◆ **Given records**
::::::

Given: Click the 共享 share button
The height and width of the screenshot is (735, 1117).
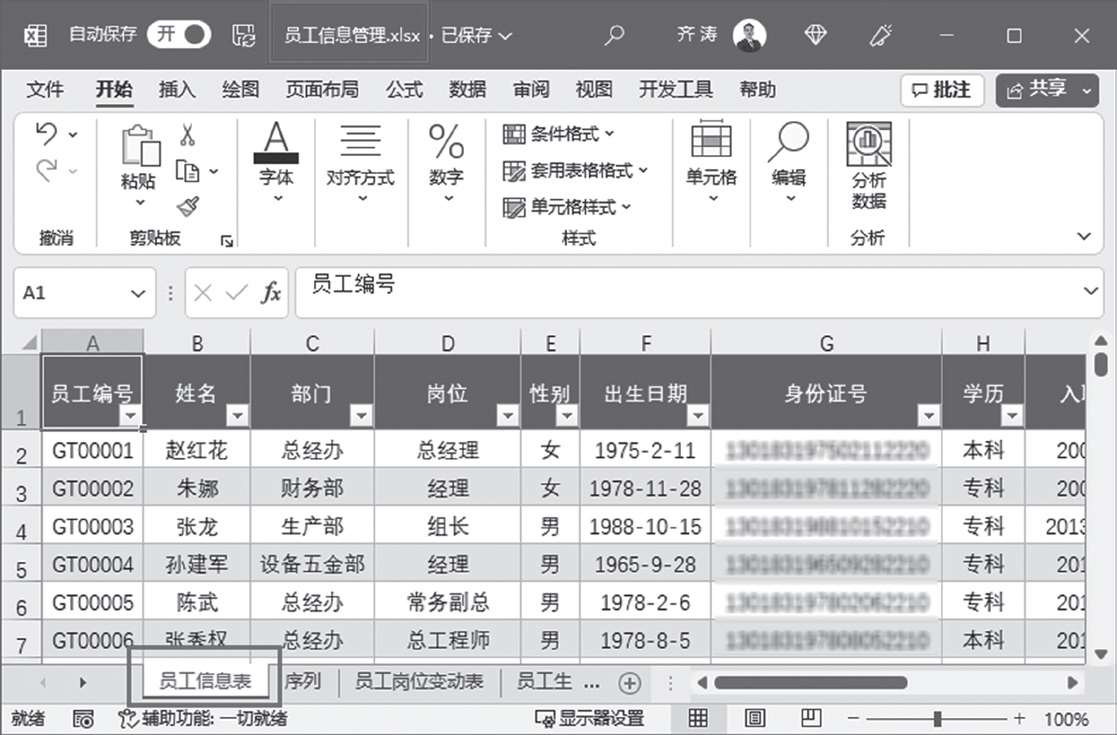Looking at the screenshot, I should click(1046, 90).
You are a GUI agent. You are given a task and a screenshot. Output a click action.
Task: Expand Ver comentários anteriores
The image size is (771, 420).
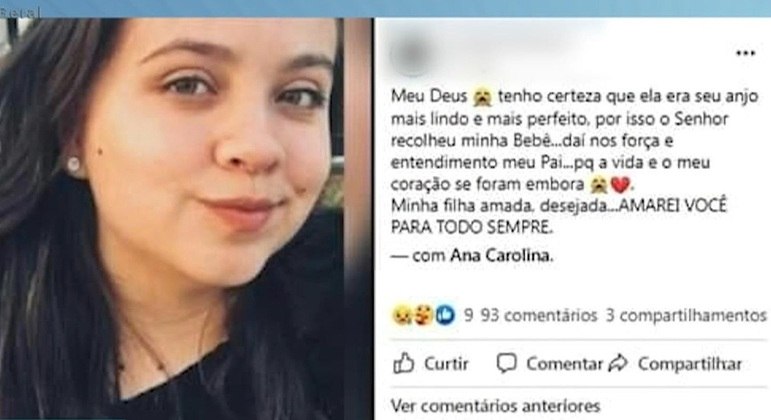pos(496,406)
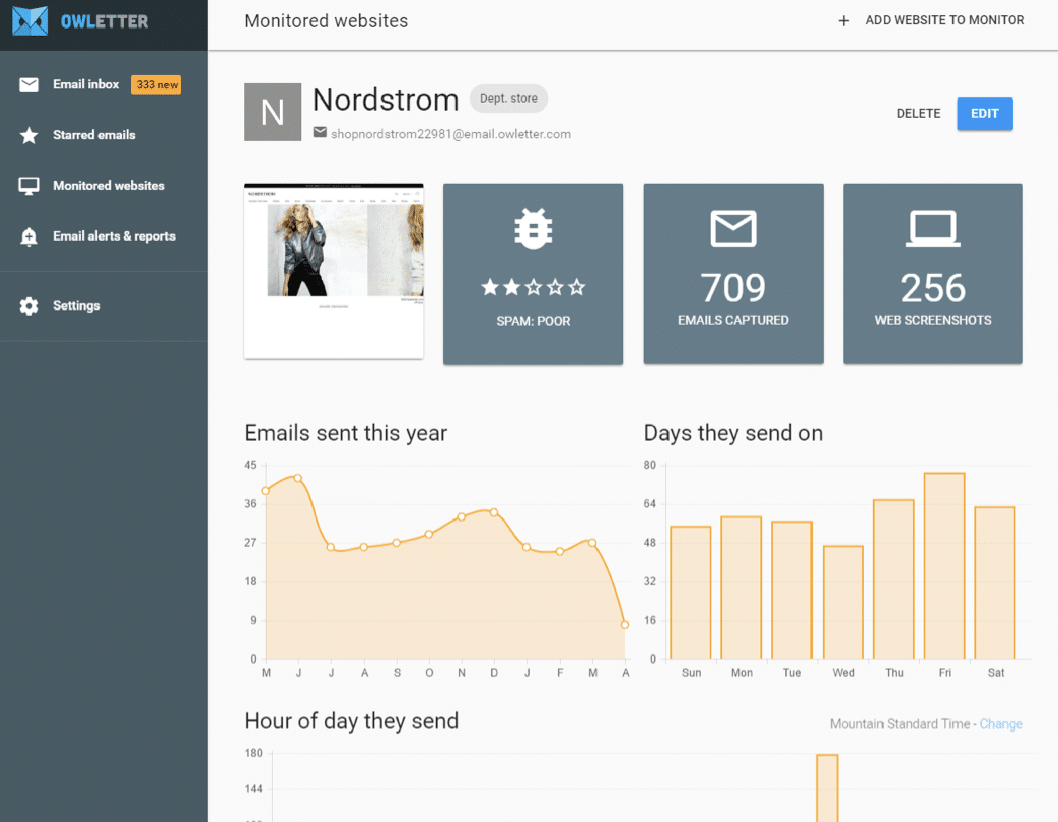Click the laptop icon on Web Screenshots card
1058x822 pixels.
[933, 229]
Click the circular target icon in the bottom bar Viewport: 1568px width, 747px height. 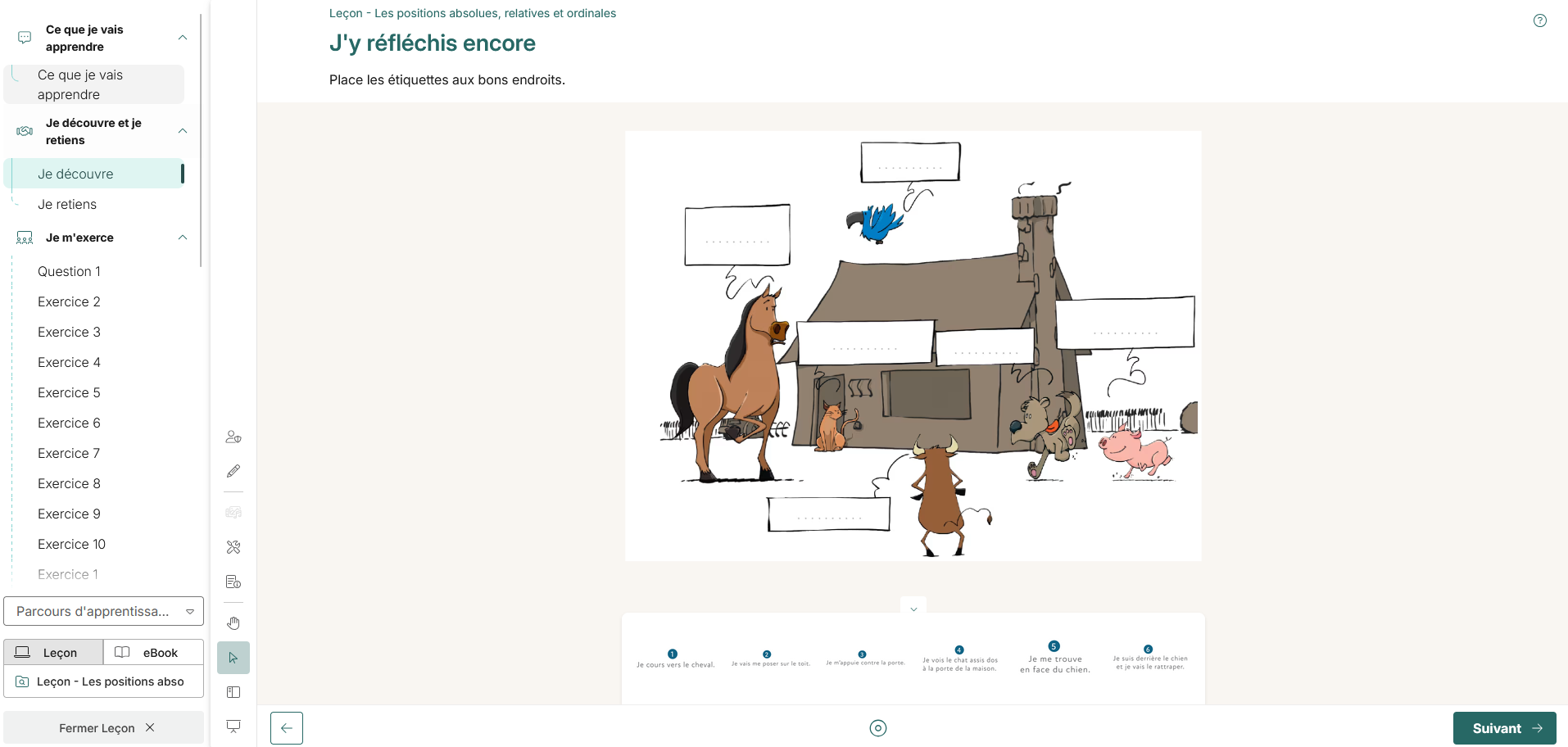pos(878,728)
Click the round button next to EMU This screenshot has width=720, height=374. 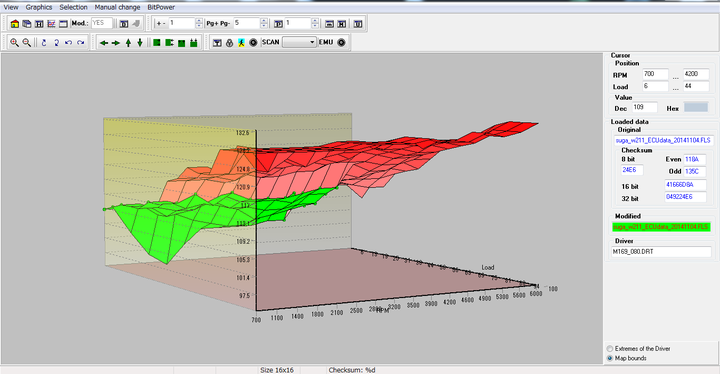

::::::

◆ **Directive**
Copy the rows word for word, starting at the very first line and ending at the line that contains "Looking at the", with both of those lines included. Leave out the pictures.

◆ **Final result**
Given: Click the 共享 share button
The height and width of the screenshot is (735, 1117).
Looking at the screenshot, I should click(1046, 90).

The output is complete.